Внезапно она ему улыбнулась, и улыбка озарила ее лицо почти интимной доверительностью, словно они были давними спарринг-партнерами.
– Вы должны меня извинить. Подвергаться допросу следователя – дело для меня новое. Если существует уместная в таких случаях форма диалога, то я ее еще не нашла. В любом случае благодарю, что не стали обременять меня выражением сочувствия. На своем веку мне довелось получать слишком много официальных соболезнований. Они всегда казались мне либо нескромными, либо неискренними.
«Интересно, – подумал Дэлглиш, – что бы она ответила, если бы я сказал: «Я знал вашего сына.
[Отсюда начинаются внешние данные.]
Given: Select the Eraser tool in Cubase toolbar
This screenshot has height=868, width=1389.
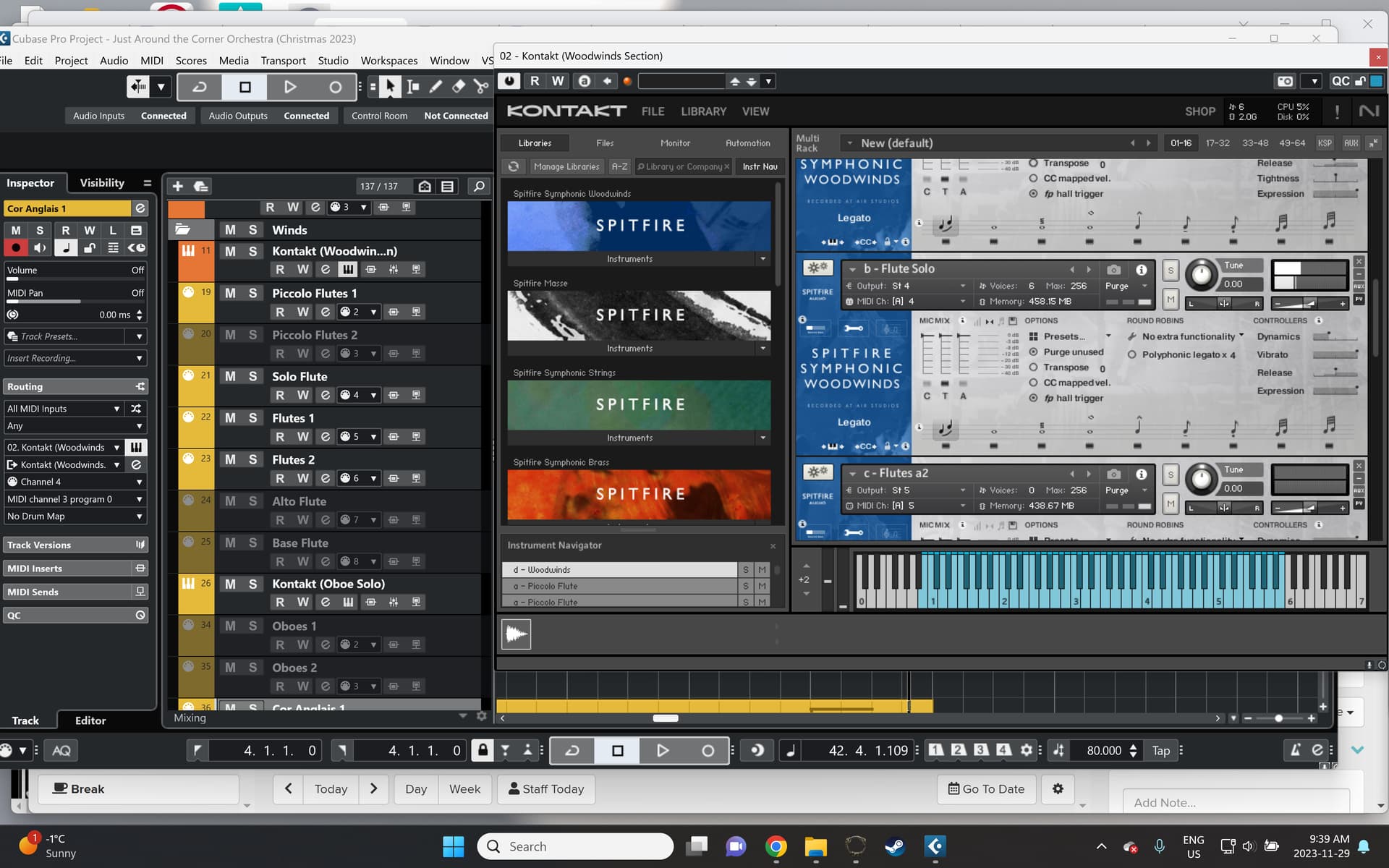Looking at the screenshot, I should (x=459, y=86).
Не то чтобы близко, но знал. Согласен, что вы не нуждаетесь в моих соболезнованиях, но если бы мне удалось найти нужные слова, они не были бы неискренними»?»
– Инспектор Мискин сообщила мне печальную новость с тактом и пониманием, за которые я ей благодарна. Но она, разумеется, не могла или не захотела сказать что-либо сверх того, что мой сын мертв и что на его теле имеются определенного рода раны. Как он умер, коммандер?
– У него было перерезано горло, леди Урсула. – Смягчить суровую реальность факта возможным не представлялось. Дэлглиш добавил: – С ним был бродяга Харри Мак, он умер так же.